Exercise prompt: Could you transcribe exactly the lines below, from the line with "The height and width of the screenshot is (608, 1080)." through the line with "You are a computer-use", and nothing else, leaving out the pictures?

Available data:
######

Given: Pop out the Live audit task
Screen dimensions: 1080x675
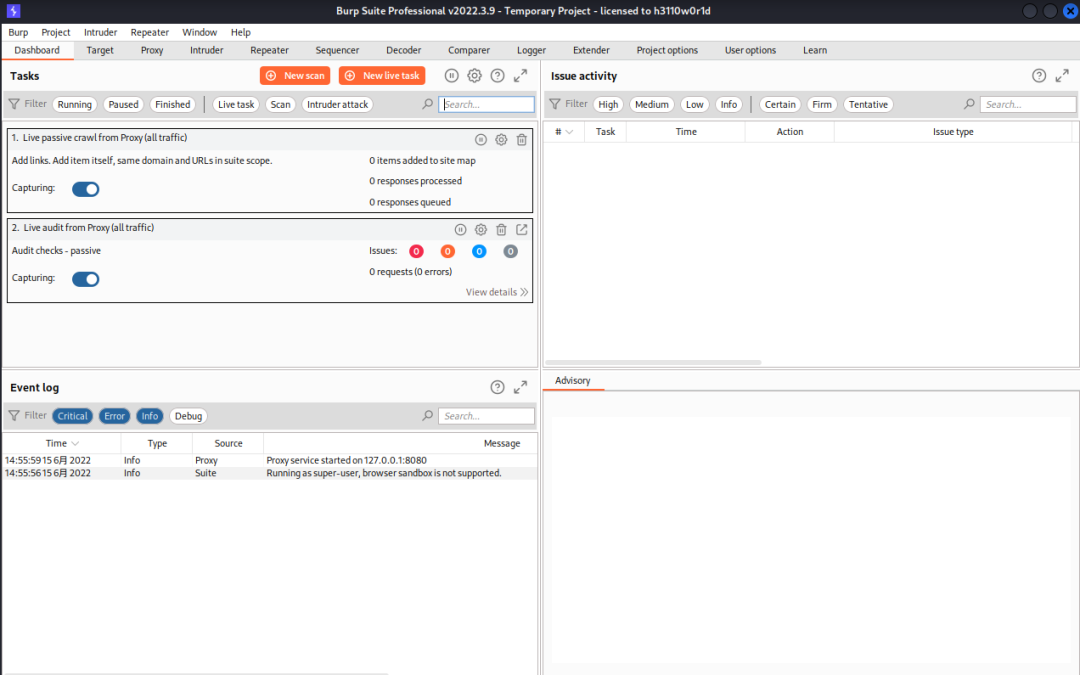Looking at the screenshot, I should click(x=521, y=229).
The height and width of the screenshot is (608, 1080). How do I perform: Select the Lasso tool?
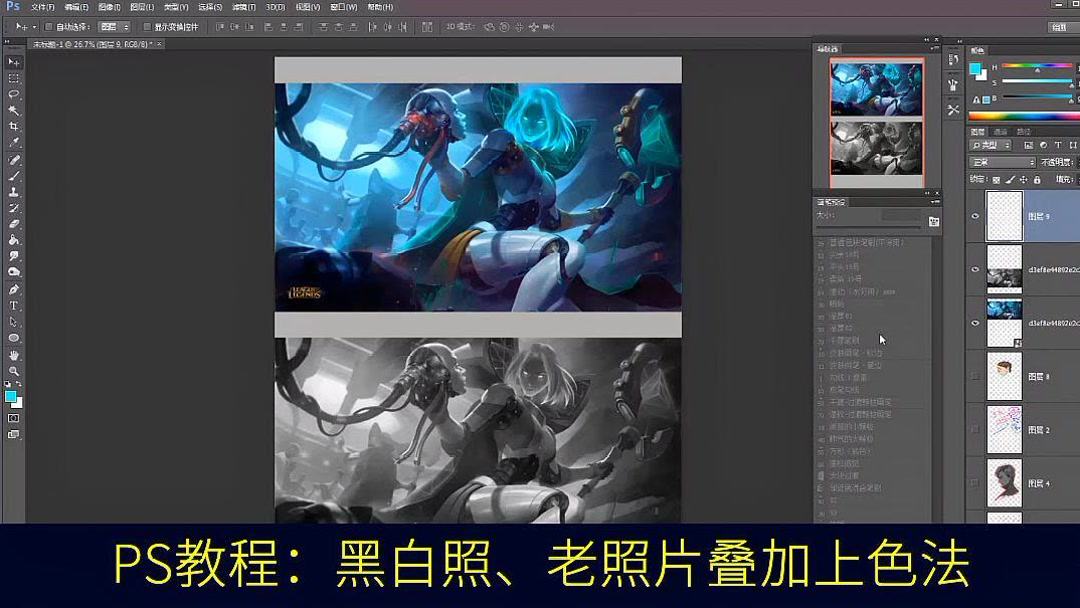pos(14,95)
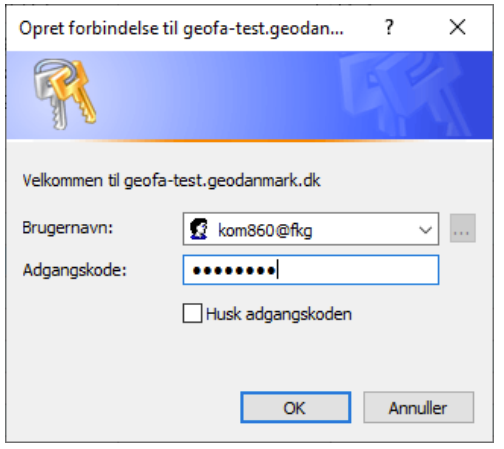The image size is (504, 449).
Task: Click the user avatar icon beside kom860@fkg
Action: (x=199, y=229)
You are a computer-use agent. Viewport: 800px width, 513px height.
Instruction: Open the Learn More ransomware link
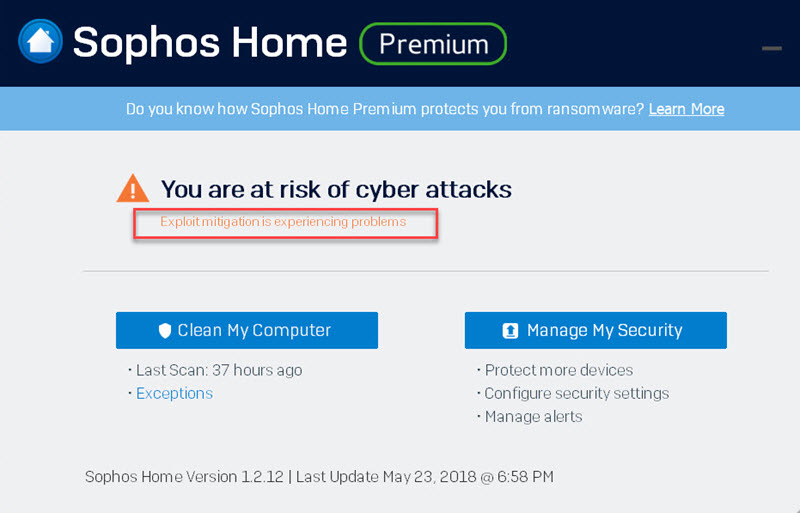[686, 109]
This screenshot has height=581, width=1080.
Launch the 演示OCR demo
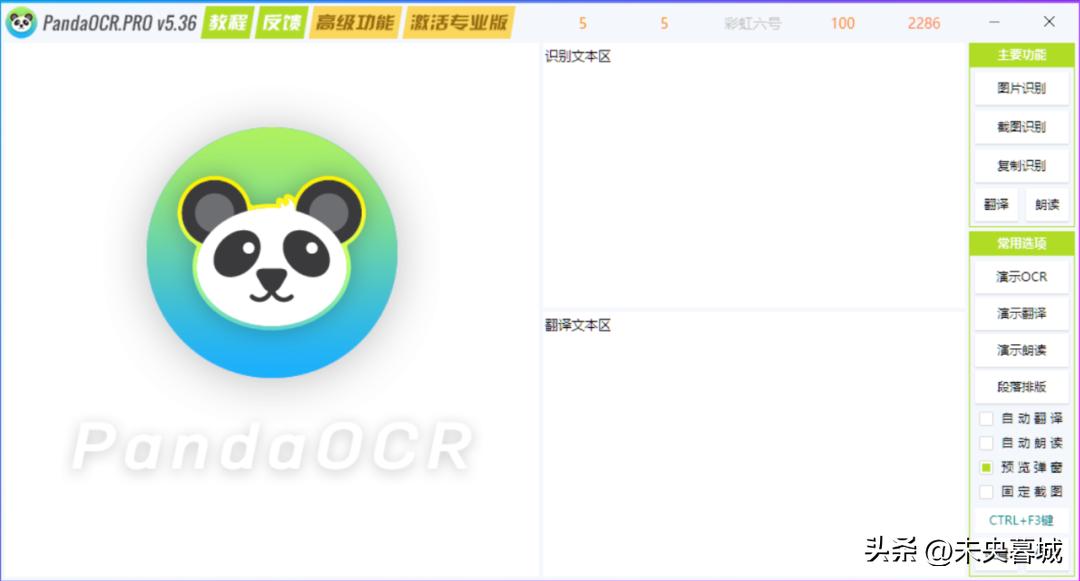click(1021, 276)
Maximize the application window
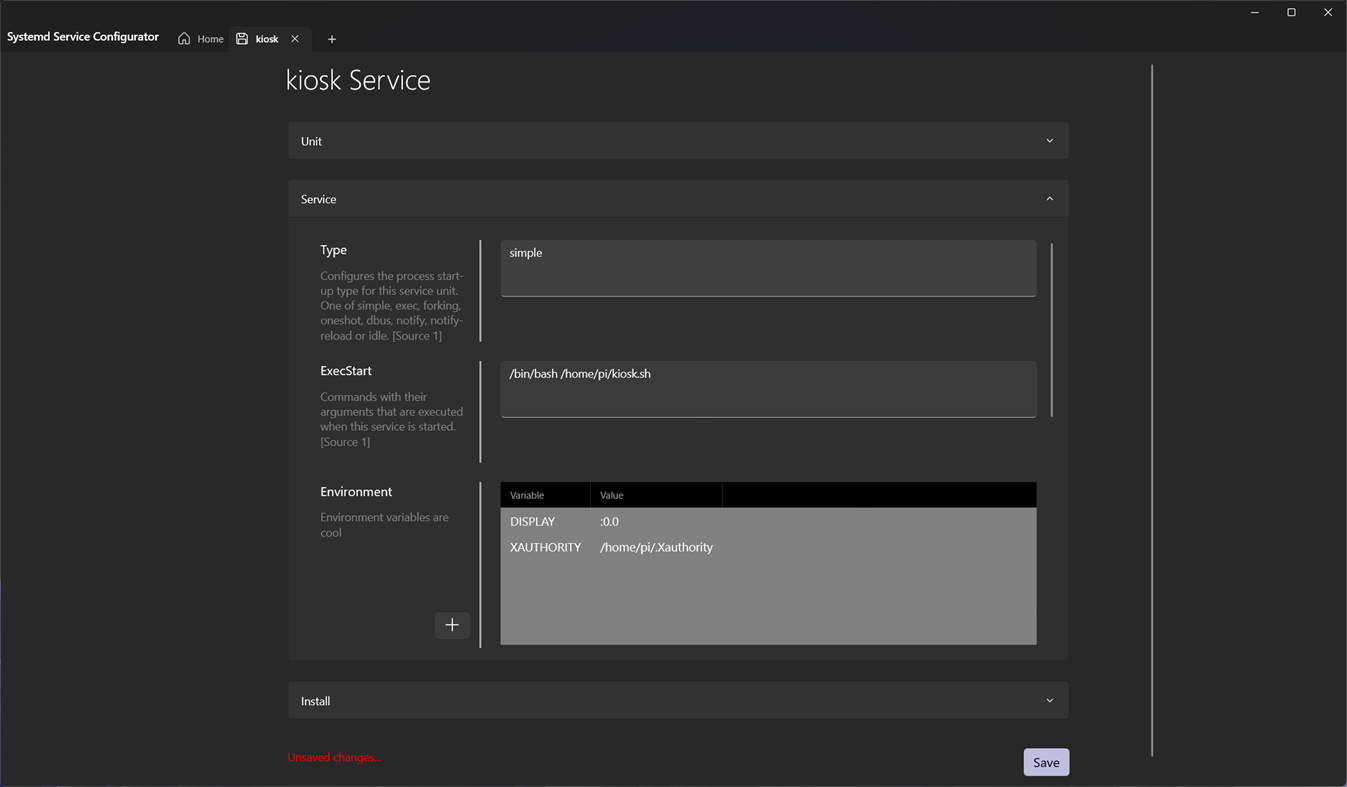1347x787 pixels. click(x=1291, y=12)
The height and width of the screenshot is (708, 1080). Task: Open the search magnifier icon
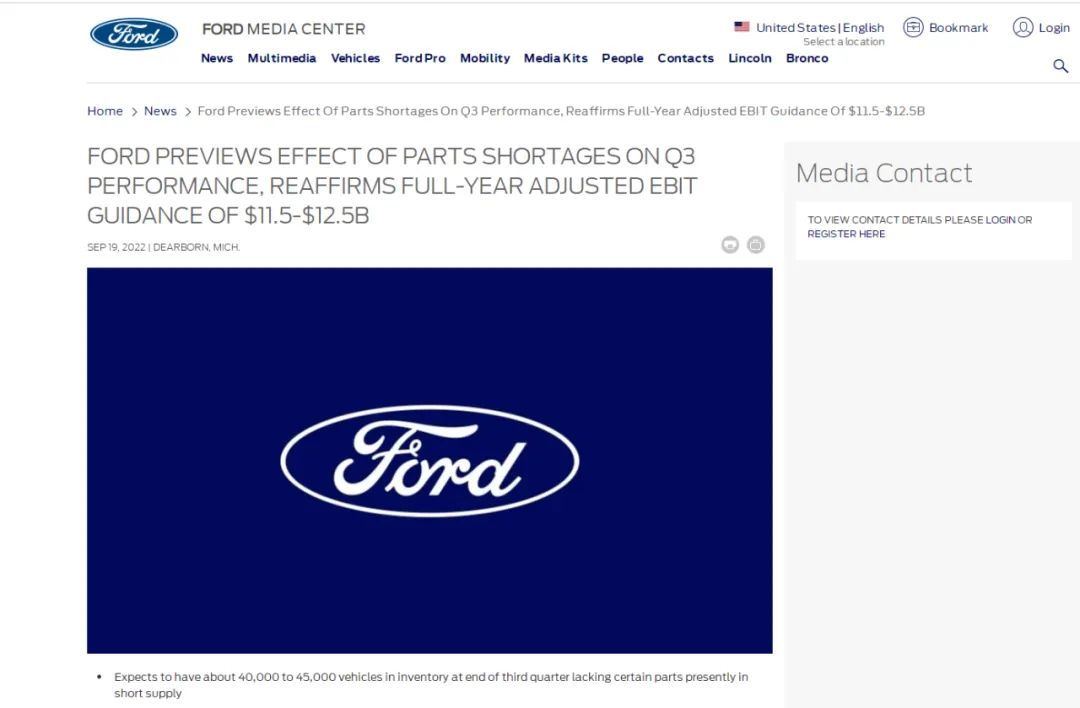[1060, 66]
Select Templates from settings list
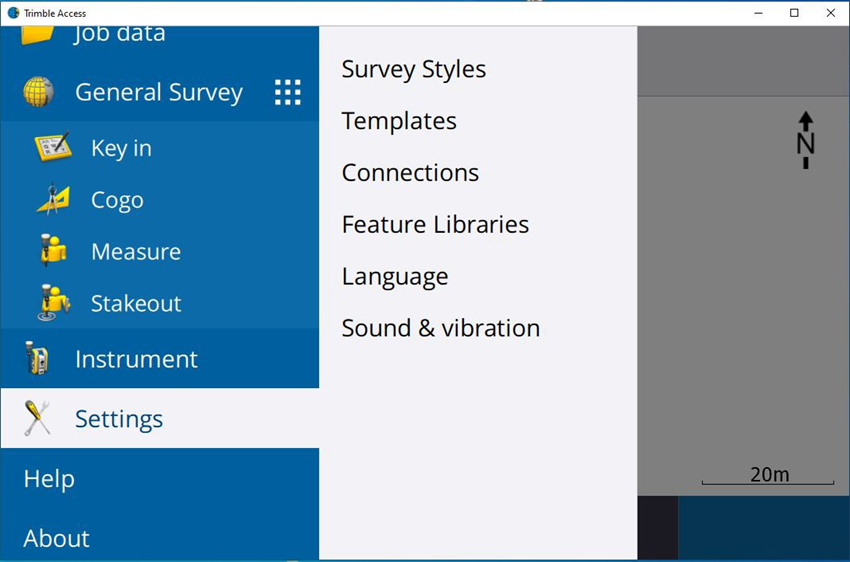 pos(399,121)
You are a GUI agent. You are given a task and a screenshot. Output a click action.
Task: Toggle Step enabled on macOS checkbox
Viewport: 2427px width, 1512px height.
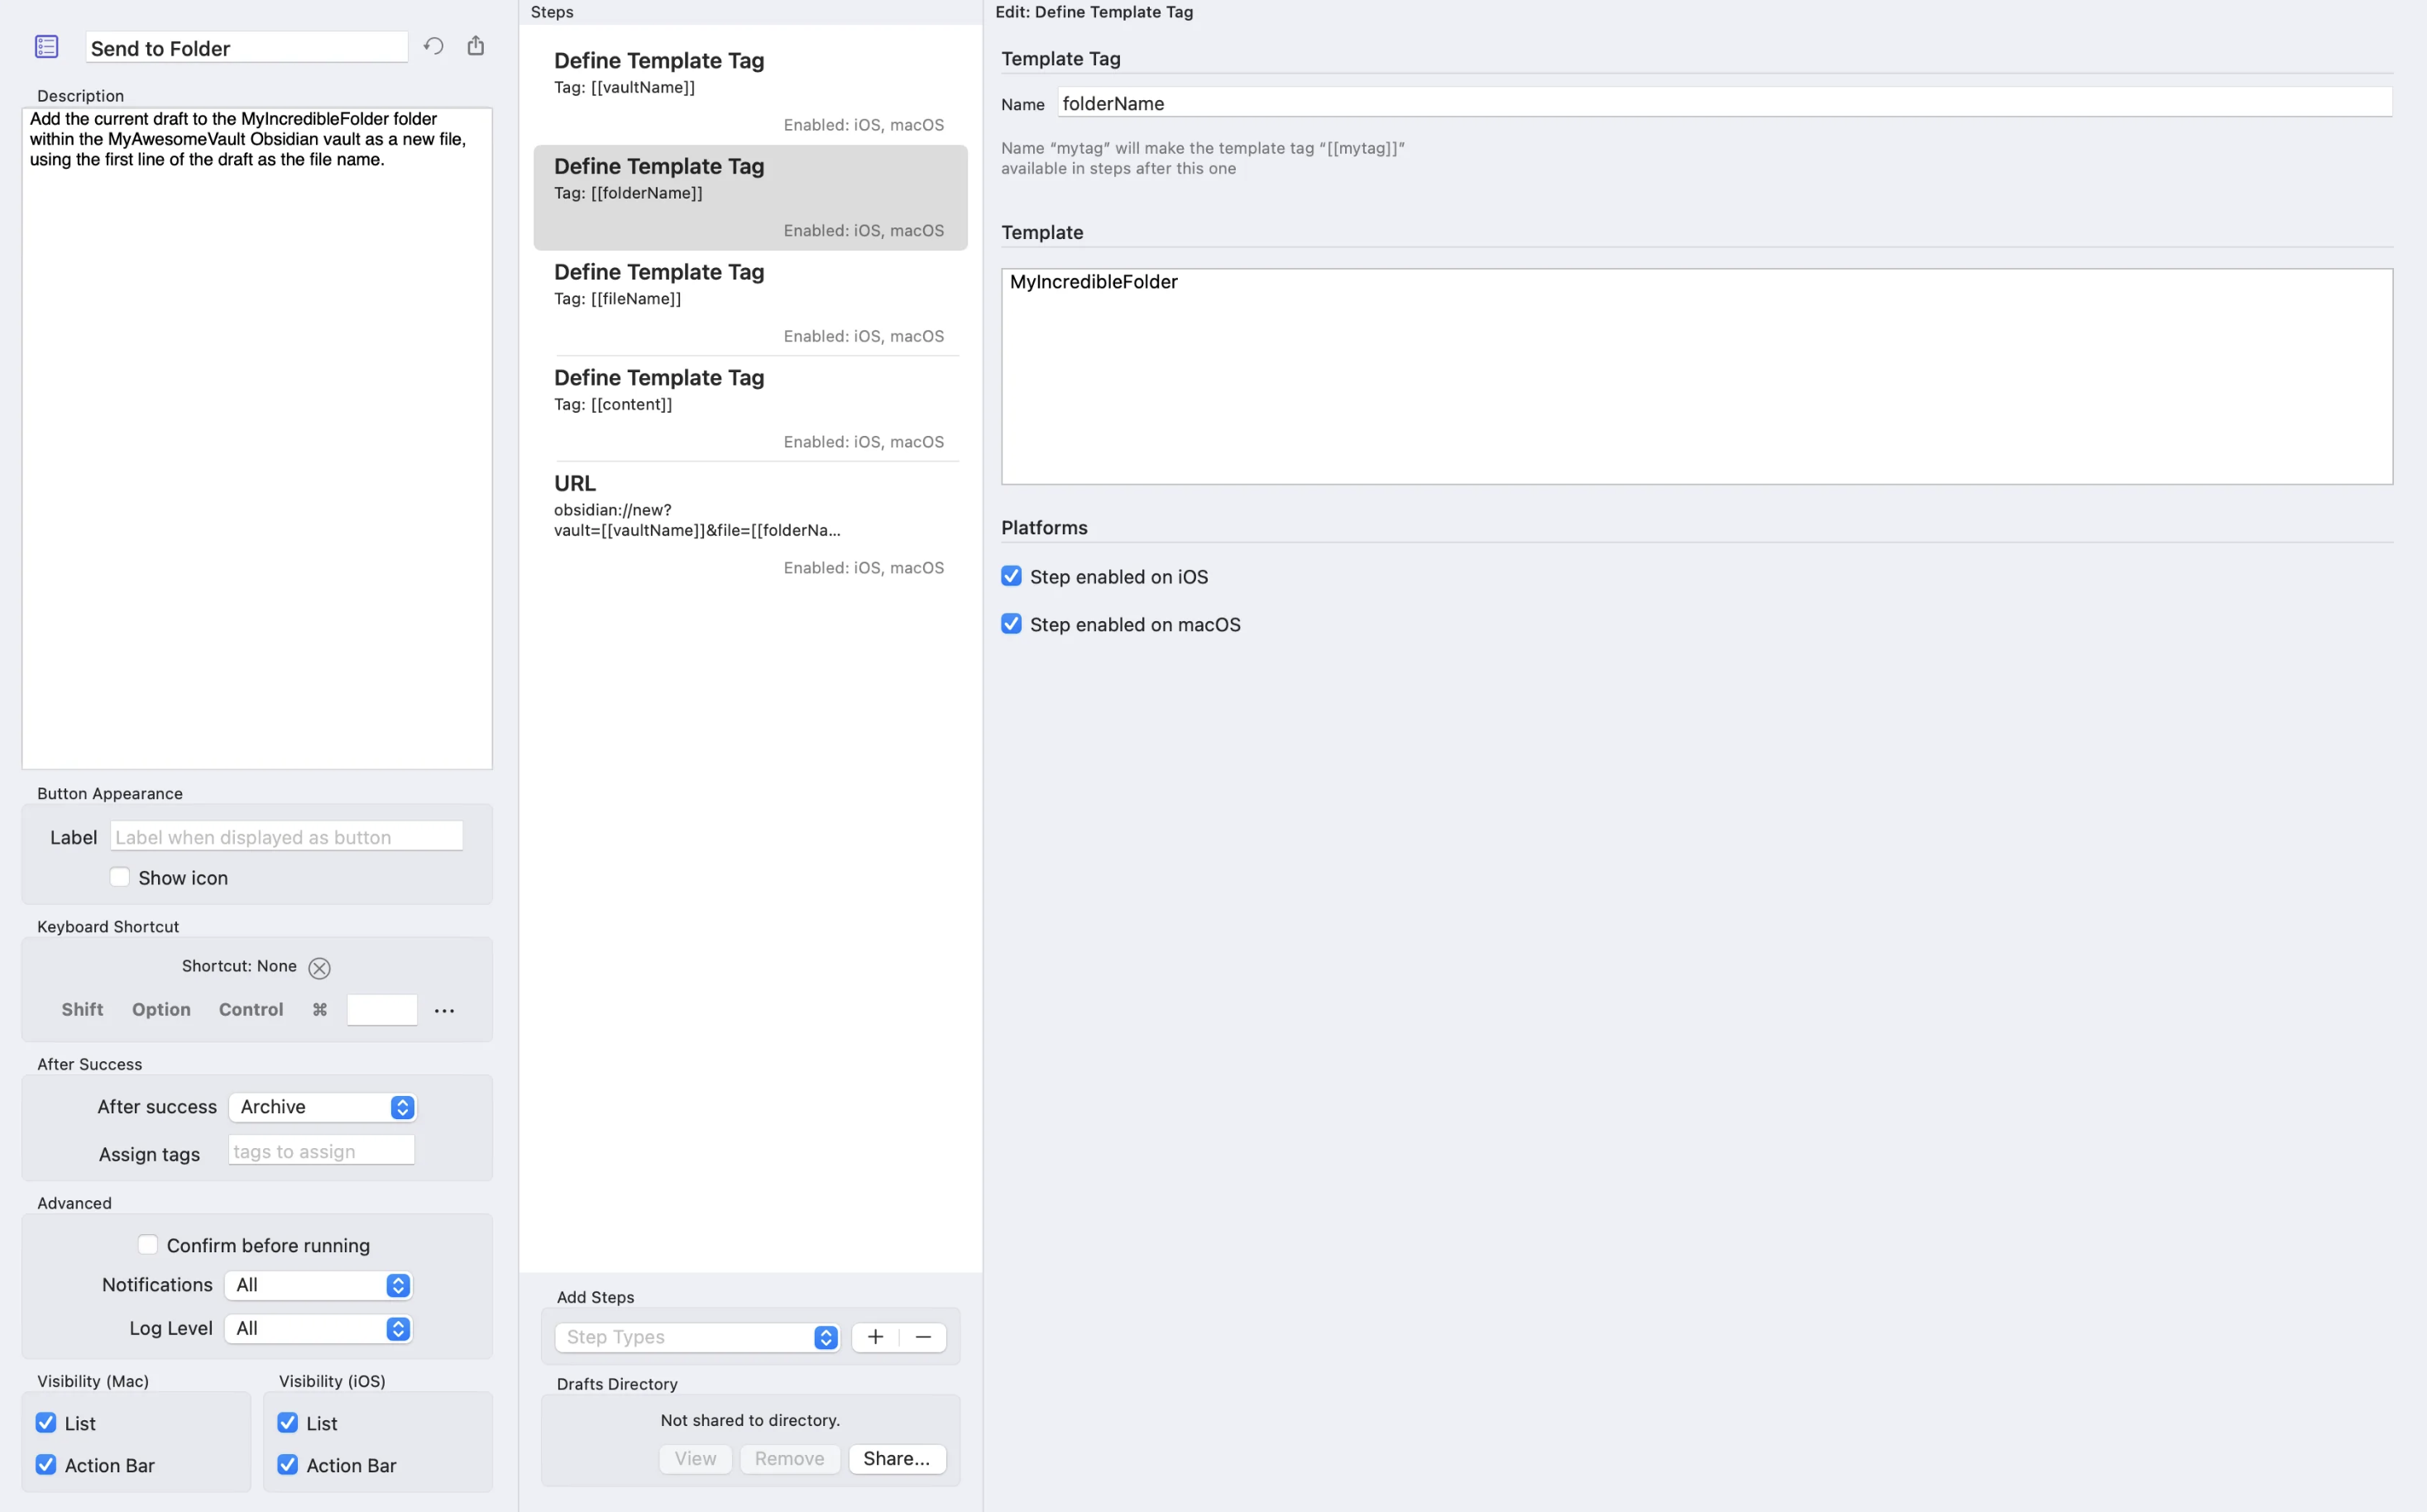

######

Output for this exercise:
The height and width of the screenshot is (608, 1080). How do I perform: Select the Lasso tool?
pos(14,95)
The image size is (504, 449).
Task: Click the user avatar icon beside kom860@fkg
Action: (x=199, y=229)
You are a computer-use agent. Viewport: 800px width, 513px height.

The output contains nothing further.